+++ Vorliegender Text +++

DIGGEN mit Pimf
Das erste Konzert, das man ohne Eltern besuchen durfte. Nachts alleine auf der Autobahn und den gleichen Song immer und immer wieder hören, weil man nicht fassen kann, wie gut er ist. Der Track, den man mit den Freunden von früher laut grölend auf jeder Party mitgesungen hat. Vermutlich kennt jeder Mensch diesen Moment: Es läuft ein bestimmtes Lied oder Album, das einen direkt emotional in eine Situation zurückversetzen kann, nostalgisch werden lässt oder einfach nur aufgrund seiner Machart immer wieder zum Staunen bringt. Und genau darum geht es in unserem neuen Format "DIGGEN mit …". Wir diggen mit verschiedenen Protagonist:innen der Szene in ihren gedanklichen Plattenkisten und sprechen über Musik, die diese Emotionen in ihnen auslöst. Dafür stellen unsere Gäste jeweils eine eigene Playlist mit Songs zusammen, die sie bewegen, begeistern und inspirieren.

+++ Bereitgestellte Daten +++

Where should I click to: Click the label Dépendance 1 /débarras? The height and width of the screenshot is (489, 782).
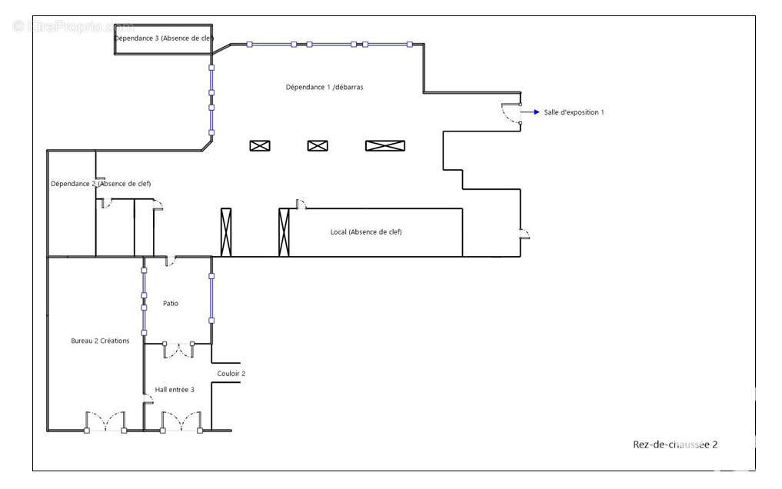tap(324, 88)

+++

**Schriftliche Aufgabe 1:**
Gib aus dem vorliegenden Text die Stelle wortgetreu aus, die bei den Worten „DIGGEN mit Pimf“ beginnt, und höre nach „begeistern und inspirieren.“ auf.
**Schriftliche Aufgabe 2:**
Beantworte anhand des vorliegenden Texts kurz:
(a) Welches Konzert wird gleich zu Beginn genannt?
(b) Mit wem wird im neuen Format gediggt, und wo?
(c) Was stellen die Gäste jeweils zusammen?

**Endgültige Antwort 1:**
DIGGEN mit Pimf
Das erste Konzert, das man ohne Eltern besuchen durfte. Nachts alleine auf der Autobahn und den gleichen Song immer und immer wieder hören, weil man nicht fassen kann, wie gut er ist. Der Track, den man mit den Freunden von früher laut grölend auf jeder Party mitgesungen hat. Vermutlich kennt jeder Mensch diesen Moment: Es läuft ein bestimmtes Lied oder Album, das einen direkt emotional in eine Situation zurückversetzen kann, nostalgisch werden lässt oder einfach nur aufgrund seiner Machart immer wieder zum Staunen bringt. Und genau darum geht es in unserem neuen Format "DIGGEN mit …". Wir diggen mit verschiedenen Protagonist:innen der Szene in ihren gedanklichen Plattenkisten und sprechen über Musik, die diese Emotionen in ihnen auslöst. Dafür stellen unsere Gäste jeweils eine eigene Playlist mit Songs zusammen, die sie bewegen, begeistern und inspirieren.

**Endgültige Antwort 2:**
(a) Das erste Konzert, das man ohne Eltern besuchen durfte.
(b) Mit verschiedenen Protagonist:innen der Szene, in ihren gedanklichen Plattenkisten.
(c) Eine eigene Playlist mit Songs, die sie bewegen, begeistern und inspirieren.